Claudel veegde zijn handen af, verfrommelde het papieren servet en deponeerde het op zijn bord. Hij pakte de foto en herhaalde Ryans handelingen. Toen hij het ding zag, spanden zijn kaakspieren zich. Lange tijd staarde hij ernaar zonder iets te zeggen.
‘Buren?’ vroeg Ryan.
‘Daar ziet het wel naar uit.’
‘ReMax?’
‘Dat denk ik wel. Je kunt de r en een deel van de e zien. We kunnen er een uitvergroting van laten maken.’
‘Moet makkelijk na te gaan zijn. Vier maanden geleden op de markt gezet. Gezien de huidige economische situatie zal het nog wel niet verkocht zijn.’ Ryan was al aantekeningen aan het maken.
‘Hoe zit het met Damas?’
‘Dat weet ik niet.’ Ik zei niet dat ik de familie van een slachtoffer uit de aard der zaak niet lastig wilde vallen.
‘Trottier?’
‘Nee. Ik heb met Chantales moeder gesproken. Zij heeft haar huis nooit te koop gezet.’
‘Dat kan de vader wel hebben gedaan.’
We draaiden ons beiden naar Claudel toe. Hij keek me aan en nu klonk er geen neerbuigendheid door in zijn stem.
‘Hoezo?’ vroeg Ryan.
‘Ze was vaak bij haar vader. Het kan zijn dat hij zijn huis wilde verkopen.’ Goedkeuring?
‘Ik zal het nagaan.’ Nog meer aantekeningen.
‘Ze ging naar hem toe op de dag dat ze is vermoord,’ zei ik.
‘Ze was daar elke week een paar dagen.’ Bevoogdend, maar niet minachtend. Vooruitgang.
‘Waar woont hij?’
‘Westmount. Peperduur appartement aan Barat, vlak bij Sherbrooke.’
Ik probeerde dat adres te plaatsen. Net over de grens van Centre-ville. Niet ver van mijn appartement.
‘Even ten noorden van het Forum?’
‘Inderdaad.’
‘Welk metrostation?’
‘Moet Atwater zijn.
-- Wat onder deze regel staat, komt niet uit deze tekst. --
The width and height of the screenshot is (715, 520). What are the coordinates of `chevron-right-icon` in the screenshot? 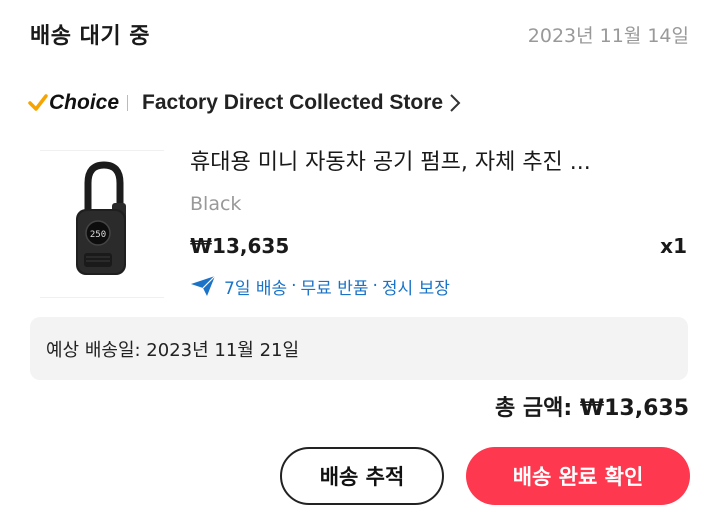 It's located at (455, 103).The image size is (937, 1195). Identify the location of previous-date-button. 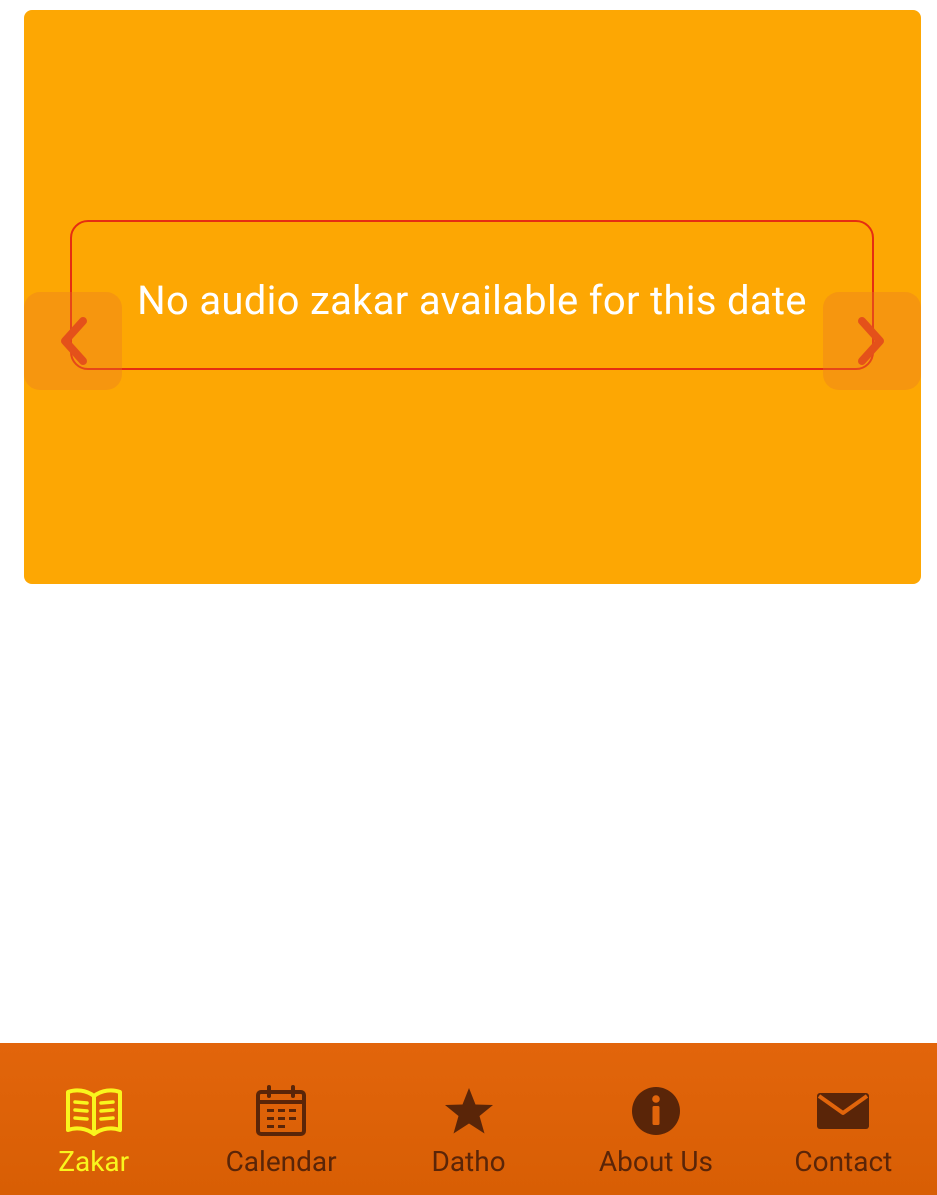
(73, 341).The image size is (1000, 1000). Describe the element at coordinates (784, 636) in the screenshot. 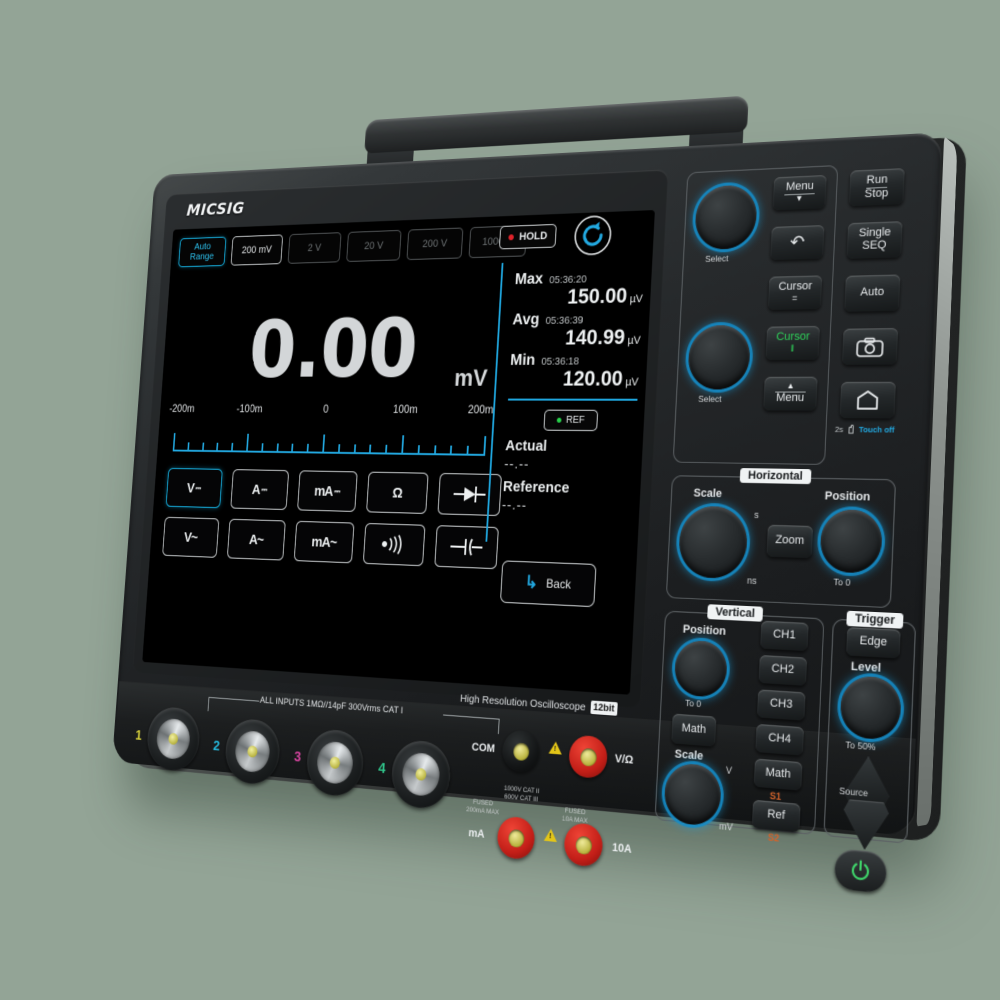

I see `channel-1-button: CH1` at that location.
Dat is er maar een paar huizenblokken vandaan.’
Ryan keek op zijn horloge, stak een hand op om Janines aandacht te trekken en zette een handtekening in de lucht. We betaalden en kregen een handjevol snoepjes van Antoine.
Zodra ik terug was in mijn kantoor, pakte ik de plattegrond, zocht het station Atwater op en telde de haltes tot Berri-uqam. Een. Twee. Drie. Vier. Vijf. Zes. De telefoon begon te rinkelen toen ik er een hand naar uitstak.